At the age we have indicated, when the young man instinctively takes the control of himself into his own hands, previous ethico-religious training should be brought to a focus and given a personal application, which, to be most effective, should probably, in most cases, be according to the creed of the parent. It is a serious and solemn epoch, and ought to be fittingly signalised. Morality now needs religion, which cannot have affected life much before. Now duties should be recognised as divine commands, for the strongest motives, natural and supernatural, are needed for the regulation of the new impulses, passions, desires, half insights, ambitions, etc., which come to the American temperament so suddenly before the methods of self-regulation can become established and operative. Now a deep personal sense of purity and impurity are first possible, and indeed inevitable, and this natural moral tension is a great opportunity to the religious teacher. A serious sense of God within, and of responsibilities which transcend this life as they do the adolescent's power of comprehension; a feeling for duties deepened by a realization and experience of their conflict such as some have thought to be the origin of religion itself in the soul—these, too, are elements of the "theology of the heart" revealed at this age to every serious youth, but to the judicious emphasis and utilization of which, the teacher should lend his consummate skill. While special lines of interest leading to a career must be now well grounded, there must also be a culture of the ideal and an absorption in general views and remote and universal ends. If all that is pure and disciplining in what is transcendent, whether to the Christian believers, the poet or the philosopher, had even been devised only for the better regulation of human energies set free at this age, but not yet fully defined or realized, they would still have a most potent justification on this ground alone. At any rate, what is often wasted in excess here, if husbanded, ripens into philosophy, the larger love to the world, the true and the good, in a sense not unlike that in the symposium of Plato.

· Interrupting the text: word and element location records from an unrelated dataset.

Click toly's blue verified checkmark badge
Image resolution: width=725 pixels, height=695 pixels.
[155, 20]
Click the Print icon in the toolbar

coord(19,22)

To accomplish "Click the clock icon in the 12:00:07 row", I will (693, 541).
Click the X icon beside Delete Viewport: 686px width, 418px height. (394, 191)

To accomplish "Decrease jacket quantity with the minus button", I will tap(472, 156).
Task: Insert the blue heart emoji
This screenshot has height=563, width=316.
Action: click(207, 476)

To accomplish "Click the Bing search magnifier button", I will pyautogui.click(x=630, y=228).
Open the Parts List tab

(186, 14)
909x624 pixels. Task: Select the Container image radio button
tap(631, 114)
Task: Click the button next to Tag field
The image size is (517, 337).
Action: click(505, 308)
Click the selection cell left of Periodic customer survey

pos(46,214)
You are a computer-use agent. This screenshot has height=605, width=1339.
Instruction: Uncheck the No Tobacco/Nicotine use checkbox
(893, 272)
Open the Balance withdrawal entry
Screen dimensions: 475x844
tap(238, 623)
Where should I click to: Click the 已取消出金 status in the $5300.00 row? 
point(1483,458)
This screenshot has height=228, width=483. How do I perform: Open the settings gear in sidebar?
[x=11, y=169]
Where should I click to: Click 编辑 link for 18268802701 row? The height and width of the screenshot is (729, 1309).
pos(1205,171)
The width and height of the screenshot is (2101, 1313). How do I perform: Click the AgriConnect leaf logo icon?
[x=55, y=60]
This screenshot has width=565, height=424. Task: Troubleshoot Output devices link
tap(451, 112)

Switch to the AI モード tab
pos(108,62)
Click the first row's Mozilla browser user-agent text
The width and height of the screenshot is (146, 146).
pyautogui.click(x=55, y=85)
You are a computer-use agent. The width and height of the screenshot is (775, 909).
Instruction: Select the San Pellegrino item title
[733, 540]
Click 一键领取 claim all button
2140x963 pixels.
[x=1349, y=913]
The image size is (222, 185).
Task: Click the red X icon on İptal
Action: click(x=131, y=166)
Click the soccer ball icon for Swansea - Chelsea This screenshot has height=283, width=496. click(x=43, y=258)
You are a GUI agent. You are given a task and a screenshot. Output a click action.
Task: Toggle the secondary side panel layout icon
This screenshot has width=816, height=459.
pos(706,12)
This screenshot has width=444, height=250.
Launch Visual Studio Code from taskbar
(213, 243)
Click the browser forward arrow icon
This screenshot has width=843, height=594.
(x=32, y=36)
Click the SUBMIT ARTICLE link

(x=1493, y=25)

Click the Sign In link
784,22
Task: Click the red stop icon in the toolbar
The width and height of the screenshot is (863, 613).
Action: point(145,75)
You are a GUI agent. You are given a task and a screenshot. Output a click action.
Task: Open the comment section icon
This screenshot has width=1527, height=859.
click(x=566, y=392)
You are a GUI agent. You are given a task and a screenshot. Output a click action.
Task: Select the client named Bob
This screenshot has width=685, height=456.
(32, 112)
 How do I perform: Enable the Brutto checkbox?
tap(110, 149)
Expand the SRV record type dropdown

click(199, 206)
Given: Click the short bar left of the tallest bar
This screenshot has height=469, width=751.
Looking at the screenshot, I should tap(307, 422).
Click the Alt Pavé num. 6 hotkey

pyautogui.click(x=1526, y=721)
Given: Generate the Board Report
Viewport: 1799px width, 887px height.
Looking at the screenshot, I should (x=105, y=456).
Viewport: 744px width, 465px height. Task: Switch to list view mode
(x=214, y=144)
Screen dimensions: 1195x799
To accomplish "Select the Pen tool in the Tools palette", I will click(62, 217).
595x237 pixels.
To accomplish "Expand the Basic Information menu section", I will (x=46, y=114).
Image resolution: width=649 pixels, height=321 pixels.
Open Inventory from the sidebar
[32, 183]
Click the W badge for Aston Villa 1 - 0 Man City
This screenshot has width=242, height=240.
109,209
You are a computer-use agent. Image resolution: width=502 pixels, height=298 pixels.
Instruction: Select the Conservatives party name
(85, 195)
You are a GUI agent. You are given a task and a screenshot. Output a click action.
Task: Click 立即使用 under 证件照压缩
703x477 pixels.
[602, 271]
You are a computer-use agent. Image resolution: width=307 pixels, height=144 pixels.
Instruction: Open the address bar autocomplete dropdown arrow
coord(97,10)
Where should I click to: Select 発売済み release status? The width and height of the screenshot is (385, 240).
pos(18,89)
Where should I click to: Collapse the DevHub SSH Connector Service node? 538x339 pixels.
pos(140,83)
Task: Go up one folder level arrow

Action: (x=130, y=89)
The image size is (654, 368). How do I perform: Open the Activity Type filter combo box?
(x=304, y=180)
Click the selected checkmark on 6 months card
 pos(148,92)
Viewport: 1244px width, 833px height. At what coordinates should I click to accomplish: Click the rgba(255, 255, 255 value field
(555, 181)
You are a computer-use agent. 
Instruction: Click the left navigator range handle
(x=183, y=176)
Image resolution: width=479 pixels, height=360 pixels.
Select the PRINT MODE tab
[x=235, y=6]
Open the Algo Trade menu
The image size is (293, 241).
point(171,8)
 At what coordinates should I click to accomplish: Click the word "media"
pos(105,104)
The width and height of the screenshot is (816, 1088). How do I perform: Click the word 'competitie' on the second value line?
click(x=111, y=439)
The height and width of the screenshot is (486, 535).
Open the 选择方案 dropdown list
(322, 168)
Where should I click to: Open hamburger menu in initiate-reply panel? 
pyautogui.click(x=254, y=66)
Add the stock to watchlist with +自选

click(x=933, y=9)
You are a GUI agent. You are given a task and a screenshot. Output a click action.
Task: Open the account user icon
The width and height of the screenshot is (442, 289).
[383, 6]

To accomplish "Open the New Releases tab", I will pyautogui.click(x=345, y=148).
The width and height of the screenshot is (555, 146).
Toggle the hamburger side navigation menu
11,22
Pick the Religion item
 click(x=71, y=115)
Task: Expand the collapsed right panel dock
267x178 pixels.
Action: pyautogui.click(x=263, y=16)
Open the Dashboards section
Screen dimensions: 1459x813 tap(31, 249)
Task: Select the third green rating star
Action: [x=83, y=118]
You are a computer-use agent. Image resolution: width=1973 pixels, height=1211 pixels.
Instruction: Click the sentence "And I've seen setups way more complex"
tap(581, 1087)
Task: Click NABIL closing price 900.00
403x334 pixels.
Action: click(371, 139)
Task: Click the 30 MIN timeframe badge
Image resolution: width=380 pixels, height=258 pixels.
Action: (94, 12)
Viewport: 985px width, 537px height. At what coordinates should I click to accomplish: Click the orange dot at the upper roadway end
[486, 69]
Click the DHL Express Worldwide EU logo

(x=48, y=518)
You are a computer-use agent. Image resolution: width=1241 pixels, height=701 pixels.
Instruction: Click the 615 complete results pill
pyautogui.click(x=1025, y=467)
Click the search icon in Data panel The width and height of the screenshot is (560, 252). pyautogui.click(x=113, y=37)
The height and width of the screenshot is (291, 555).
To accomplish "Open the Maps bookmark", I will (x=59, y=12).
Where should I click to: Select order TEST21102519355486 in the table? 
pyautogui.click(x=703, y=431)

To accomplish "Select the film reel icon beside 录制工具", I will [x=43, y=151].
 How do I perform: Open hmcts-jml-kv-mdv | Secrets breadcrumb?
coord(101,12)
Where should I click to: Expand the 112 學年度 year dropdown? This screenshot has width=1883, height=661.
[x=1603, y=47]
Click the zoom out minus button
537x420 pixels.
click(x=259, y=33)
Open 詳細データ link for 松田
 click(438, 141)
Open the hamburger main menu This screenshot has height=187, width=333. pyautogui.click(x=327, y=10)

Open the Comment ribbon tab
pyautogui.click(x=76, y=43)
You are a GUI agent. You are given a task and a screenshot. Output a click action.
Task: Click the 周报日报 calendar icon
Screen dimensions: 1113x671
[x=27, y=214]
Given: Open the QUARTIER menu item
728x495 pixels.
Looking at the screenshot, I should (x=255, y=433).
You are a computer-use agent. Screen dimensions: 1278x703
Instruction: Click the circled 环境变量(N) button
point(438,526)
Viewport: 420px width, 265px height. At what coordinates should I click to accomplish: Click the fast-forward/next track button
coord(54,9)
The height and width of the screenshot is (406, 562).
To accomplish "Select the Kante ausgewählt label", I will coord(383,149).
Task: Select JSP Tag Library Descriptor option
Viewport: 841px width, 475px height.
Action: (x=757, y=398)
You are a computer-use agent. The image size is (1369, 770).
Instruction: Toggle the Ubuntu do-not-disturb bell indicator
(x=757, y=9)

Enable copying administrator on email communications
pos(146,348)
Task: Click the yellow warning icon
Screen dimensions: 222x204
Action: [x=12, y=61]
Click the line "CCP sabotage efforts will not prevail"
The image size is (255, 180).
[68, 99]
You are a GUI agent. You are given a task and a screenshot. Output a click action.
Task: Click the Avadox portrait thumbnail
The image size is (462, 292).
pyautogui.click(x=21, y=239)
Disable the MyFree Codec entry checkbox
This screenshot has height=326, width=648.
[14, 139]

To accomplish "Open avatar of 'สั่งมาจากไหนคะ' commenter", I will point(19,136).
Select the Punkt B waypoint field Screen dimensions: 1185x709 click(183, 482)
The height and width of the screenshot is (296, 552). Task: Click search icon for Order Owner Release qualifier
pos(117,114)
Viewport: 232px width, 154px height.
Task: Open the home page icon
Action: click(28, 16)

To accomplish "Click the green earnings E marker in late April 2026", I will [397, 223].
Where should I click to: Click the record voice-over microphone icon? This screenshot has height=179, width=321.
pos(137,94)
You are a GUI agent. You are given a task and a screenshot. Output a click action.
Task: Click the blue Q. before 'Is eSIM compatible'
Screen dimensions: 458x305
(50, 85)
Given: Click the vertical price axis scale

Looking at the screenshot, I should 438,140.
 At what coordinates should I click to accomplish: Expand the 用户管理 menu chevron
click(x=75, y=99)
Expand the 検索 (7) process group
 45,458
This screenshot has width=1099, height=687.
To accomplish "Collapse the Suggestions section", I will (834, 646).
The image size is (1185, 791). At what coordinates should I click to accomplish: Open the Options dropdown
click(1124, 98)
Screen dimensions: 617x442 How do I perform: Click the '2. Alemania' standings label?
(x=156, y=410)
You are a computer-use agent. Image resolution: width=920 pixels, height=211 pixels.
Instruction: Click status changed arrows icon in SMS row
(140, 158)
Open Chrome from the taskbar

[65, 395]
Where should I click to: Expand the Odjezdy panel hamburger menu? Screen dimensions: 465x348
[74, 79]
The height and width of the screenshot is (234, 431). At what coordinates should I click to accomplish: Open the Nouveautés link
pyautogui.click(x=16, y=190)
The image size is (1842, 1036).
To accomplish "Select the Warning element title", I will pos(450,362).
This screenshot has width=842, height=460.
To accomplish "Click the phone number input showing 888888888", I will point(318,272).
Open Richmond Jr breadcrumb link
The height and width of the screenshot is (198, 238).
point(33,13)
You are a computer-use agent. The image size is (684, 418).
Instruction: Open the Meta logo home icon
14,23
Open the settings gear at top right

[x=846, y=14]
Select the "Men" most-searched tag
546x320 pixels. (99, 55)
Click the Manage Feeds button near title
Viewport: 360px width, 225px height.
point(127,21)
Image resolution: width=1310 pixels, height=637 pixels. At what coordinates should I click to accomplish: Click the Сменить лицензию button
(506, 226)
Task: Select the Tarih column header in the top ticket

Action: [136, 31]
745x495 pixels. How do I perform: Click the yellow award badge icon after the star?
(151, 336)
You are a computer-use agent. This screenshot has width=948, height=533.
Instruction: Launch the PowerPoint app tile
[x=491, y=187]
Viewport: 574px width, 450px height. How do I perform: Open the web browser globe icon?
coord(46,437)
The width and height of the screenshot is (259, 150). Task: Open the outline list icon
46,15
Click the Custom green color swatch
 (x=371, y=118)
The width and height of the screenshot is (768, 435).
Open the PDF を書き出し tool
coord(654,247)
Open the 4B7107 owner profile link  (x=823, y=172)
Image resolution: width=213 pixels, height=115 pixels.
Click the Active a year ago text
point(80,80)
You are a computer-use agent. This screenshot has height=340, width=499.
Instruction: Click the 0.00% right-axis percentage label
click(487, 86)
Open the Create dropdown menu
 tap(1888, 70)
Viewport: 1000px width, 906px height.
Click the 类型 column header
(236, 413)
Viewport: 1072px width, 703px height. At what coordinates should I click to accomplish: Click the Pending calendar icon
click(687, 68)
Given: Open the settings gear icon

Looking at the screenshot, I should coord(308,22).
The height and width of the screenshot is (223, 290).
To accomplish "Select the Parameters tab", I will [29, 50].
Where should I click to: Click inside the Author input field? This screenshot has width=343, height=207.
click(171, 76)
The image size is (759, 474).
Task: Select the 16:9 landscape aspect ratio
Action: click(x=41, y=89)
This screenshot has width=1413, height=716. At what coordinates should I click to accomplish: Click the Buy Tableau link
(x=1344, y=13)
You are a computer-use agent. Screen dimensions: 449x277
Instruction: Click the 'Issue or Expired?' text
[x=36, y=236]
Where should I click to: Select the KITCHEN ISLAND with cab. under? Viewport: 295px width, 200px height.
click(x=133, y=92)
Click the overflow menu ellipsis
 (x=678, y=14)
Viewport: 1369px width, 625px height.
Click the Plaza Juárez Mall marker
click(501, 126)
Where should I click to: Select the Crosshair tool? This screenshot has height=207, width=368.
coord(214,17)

Finally, there is danger lest this change, as prescribed and formulated by the church, be too sudden and violent, and the capital of moral force which should last a lifetime be consumed in a brief, convulsive effort, like the sudden running down of a watch if its spring be broken. Piety is naturally the slowest because the most comprehensive kind of growth. Quetelet says that the measure of the state of civilization in a nation is the way in which it achieves its revolutions. As it becomes truly civilized, revolutions cease to be sudden and violent, and become gradually transitory and without abrupt change. The same is true of that individual crisis which psycho-physiology describes as adolescence, and of which theology formulates a higher spiritual potency as conversion. The adolescent period lasts ten years or more, during all of which development of every sort is very rapid and constant, and it is, as already remarked, intemperate haste for immediate results, of reaping without sowing, which has made so many regard change of heart as an instantaneous conquest rather than as a growth, and persistently to forget that there is something of importance before and after it in healthful religious experience.
[Footnote 1: See author's Boy Life, in Massachusetts Country Town Forty Years Ago. Pedagogical Seminary, June, 1906, vol. 13, pp. 192-207.]
[Footnote 2: Those interested in school statistics may value the record kept by a Swabian schoolmaster named Hauberle, extending over fifty-one years and seven months' experience as a teacher, as follows: 911,527 blows with a cane; 124,010 with a rod; 20,939 with a ruler; 136,715 with the hand; 19,295 over the mouth; 7,905 boxes on the ear; 1,115,800 snaps on the head; 22,763 nota benes with Bible, catechism, hymnbook and grammar; 777 times boys had to kneel on peas; 613 times on triangular blocks of wand; 5,001 had to carry a timber mare; and, 7,701 hold the rod high; the last two being punishments of his own invention. Of the blows with the cane 800,000 were for Latin vowels, and 76,000 of those with the rod for Bible verses and hymns. He used a scolding vocabulary of over 3,000 terms, of which one-third were of his own invention.]
[Footnote 3: For most recent and elaborate study of children's lies see Zeitschrift für pädagogische Psychologie, Pathologie und Hygiene, Juli, 1905. Jahrgang 7, Heft 3, pp. 177-205.]